Originally Posted by
Tom Wright
When learning, whether a passage in a tune or a technique alone, you of course pay attention to the aspects you are working on. This could be technical or timing/phrasing. The eventual goal is to able to forget details of making sounds and pay attention to making music. In a band, this means listening to the others, feeling the way the song is going, etc. It means playing to help deliver the feeling, not the notes alone.
A jazz example is the convention of starting your solo by using the last few notes your other band member just played. This gives a new idea you can use to comment on and launch your solo. But you need to be really solid in your playing, your available riffs, and the tune itself to do this.

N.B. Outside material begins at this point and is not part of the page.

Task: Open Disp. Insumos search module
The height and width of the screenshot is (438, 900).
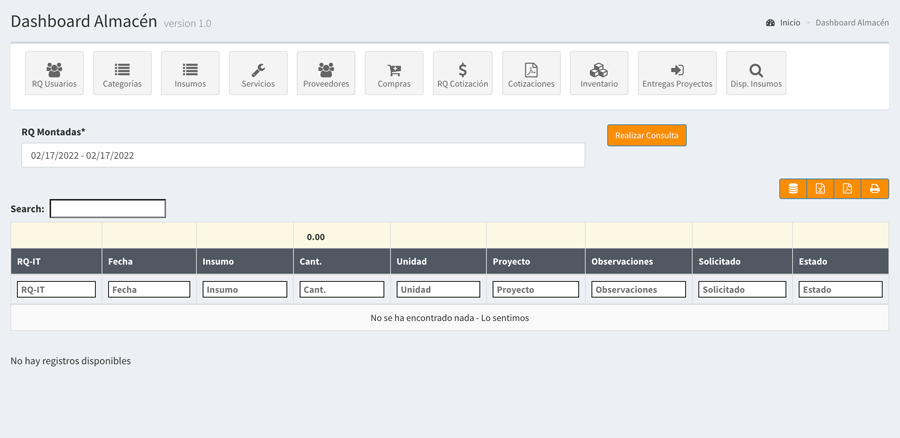Action: coord(756,74)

No one is mindless when playing, but the best are “thinking” about what everyone is doing, including the audience. More accurately, those players are not thinking, but paying attention to the feel, the groove, the audience’s reactions, and so on.
Back to practicing—as you get better at a technique or a tune you ate able to forget some things that are reliable, and pay attention to further refinements. After being reliable in knowing which note comes next you work the speed upwards (if needed). Then you try for a generally pleasing tone, which means paying attention to picking and left hand accuracy. Then you start noticing timing issues, maybe, checking with a metronome to be sure you don’t drag the hard spots or rush the easy ones. Then you practice singing while playing. Personally, I came last to actually practicing improvising, playing multiple choruses of a tune with all new ideas if possible. I needed a solid base of technique and a decent vocabulary of melody bits and riffs, along with a good collection of chord shapes for a specific tune.
Although it is easier on a 10-string or guitar to play the melody, chords, and bass lines, any solo version you can render means you know the whole song, which is essential, in my book, for delivering the song.
So what should be in your mind is simply the thing you ate working to achieve. If practicing, that thing is technical. If performing, that thing is the feel.